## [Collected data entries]
↓↓↓

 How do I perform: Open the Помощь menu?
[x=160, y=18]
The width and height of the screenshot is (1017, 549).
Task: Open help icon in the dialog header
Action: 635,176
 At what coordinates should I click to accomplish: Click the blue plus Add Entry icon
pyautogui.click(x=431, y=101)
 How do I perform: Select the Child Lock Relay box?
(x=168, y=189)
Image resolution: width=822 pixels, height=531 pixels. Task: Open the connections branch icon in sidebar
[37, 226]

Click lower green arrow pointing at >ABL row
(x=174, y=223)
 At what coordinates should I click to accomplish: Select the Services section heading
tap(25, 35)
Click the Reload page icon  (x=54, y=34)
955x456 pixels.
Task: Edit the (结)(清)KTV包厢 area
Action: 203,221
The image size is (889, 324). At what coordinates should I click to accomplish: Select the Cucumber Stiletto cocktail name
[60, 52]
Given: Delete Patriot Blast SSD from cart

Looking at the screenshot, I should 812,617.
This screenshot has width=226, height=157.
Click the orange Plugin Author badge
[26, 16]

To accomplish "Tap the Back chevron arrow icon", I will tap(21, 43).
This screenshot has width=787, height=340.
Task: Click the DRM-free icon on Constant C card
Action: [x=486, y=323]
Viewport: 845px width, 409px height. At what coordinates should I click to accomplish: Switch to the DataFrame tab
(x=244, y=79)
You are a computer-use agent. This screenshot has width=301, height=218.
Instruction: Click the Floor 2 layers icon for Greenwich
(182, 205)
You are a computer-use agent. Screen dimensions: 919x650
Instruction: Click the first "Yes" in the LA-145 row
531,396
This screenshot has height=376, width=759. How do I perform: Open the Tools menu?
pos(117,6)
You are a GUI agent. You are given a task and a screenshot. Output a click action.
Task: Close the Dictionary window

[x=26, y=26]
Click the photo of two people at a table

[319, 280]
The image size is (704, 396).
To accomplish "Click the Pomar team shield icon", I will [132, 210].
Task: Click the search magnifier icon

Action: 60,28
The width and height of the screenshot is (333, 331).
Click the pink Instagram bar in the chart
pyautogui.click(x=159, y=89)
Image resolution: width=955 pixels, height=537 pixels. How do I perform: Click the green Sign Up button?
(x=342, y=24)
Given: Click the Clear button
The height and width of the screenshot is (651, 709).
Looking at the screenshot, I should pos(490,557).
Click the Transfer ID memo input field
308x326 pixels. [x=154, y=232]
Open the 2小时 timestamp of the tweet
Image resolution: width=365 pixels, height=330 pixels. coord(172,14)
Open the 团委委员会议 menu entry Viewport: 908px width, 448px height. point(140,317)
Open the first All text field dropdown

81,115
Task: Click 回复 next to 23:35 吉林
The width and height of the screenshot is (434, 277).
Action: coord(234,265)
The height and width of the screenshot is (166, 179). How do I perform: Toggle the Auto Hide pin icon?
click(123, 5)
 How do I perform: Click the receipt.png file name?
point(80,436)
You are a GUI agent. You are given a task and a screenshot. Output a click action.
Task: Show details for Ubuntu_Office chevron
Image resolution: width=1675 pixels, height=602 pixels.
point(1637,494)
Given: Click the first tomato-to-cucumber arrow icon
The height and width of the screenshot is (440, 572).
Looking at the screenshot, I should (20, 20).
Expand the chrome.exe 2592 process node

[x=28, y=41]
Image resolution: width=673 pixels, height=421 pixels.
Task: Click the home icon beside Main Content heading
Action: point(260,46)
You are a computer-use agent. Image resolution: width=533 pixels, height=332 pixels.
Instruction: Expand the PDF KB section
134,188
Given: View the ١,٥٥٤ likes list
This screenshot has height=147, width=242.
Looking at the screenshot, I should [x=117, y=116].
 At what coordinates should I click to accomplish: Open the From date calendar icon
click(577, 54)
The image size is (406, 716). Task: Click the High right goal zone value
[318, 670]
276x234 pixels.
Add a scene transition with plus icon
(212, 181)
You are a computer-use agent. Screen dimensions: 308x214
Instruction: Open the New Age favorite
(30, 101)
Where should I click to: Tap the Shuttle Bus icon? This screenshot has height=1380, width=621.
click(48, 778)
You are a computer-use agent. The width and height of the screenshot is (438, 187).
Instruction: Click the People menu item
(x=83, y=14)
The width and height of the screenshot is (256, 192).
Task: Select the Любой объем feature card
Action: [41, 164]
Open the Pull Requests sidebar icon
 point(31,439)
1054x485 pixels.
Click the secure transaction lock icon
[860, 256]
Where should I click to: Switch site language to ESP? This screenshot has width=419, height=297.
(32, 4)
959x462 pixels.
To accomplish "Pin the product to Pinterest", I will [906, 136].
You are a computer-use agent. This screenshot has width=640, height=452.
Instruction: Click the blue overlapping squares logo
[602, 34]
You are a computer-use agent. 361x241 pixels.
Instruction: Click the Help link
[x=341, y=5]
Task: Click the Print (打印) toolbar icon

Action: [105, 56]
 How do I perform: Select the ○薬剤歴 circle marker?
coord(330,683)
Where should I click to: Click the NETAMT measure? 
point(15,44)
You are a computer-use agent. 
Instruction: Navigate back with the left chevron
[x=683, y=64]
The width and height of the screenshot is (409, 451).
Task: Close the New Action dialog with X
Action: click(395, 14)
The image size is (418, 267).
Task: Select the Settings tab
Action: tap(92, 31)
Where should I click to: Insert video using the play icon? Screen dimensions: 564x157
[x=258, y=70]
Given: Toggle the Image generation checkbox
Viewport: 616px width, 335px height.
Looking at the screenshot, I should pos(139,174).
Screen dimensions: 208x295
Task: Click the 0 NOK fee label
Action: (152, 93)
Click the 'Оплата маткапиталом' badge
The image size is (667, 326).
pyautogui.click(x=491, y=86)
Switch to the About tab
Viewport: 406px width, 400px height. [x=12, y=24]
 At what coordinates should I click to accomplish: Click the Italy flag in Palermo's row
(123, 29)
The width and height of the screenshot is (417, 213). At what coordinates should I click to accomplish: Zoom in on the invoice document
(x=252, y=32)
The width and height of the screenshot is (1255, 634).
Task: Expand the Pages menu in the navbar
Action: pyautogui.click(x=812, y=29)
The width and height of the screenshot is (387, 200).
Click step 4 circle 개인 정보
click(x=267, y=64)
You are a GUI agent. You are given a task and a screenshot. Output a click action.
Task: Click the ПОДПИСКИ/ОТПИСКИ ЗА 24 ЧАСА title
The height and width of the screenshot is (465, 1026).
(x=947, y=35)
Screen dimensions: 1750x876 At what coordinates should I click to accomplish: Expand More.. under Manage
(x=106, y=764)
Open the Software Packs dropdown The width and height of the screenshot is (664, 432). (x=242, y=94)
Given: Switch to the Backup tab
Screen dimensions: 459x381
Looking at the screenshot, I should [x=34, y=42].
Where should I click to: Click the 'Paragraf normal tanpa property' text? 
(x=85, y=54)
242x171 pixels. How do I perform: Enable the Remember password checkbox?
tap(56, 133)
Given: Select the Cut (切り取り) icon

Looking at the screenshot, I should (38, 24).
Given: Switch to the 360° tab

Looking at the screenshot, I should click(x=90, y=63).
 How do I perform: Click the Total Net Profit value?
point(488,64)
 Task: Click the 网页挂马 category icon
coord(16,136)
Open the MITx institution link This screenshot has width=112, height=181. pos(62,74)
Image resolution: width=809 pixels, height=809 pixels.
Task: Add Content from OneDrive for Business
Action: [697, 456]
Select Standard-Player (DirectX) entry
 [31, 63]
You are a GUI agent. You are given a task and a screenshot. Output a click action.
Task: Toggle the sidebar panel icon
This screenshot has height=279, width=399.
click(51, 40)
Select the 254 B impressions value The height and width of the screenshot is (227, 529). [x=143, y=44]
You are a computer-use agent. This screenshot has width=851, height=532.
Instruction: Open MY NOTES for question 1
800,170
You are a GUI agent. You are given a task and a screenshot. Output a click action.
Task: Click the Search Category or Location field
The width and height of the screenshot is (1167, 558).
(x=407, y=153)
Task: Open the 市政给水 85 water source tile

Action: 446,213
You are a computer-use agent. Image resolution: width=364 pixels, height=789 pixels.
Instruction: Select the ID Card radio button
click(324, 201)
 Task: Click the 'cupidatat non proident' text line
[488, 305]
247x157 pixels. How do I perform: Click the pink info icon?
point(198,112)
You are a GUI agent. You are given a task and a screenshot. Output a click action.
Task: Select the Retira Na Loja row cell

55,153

↑↑↑

## [Task item]
Please return the lines above that run from the line containing "Where should I click to: Insert" to the line containing "Given: Toggle the Image generation checkbox", inclusive, exactly and with no other lines.

## [Answer to this exercise]
Where should I click to: Insert video using the play icon? Screen dimensions: 564x157
[x=258, y=70]
Given: Toggle the Image generation checkbox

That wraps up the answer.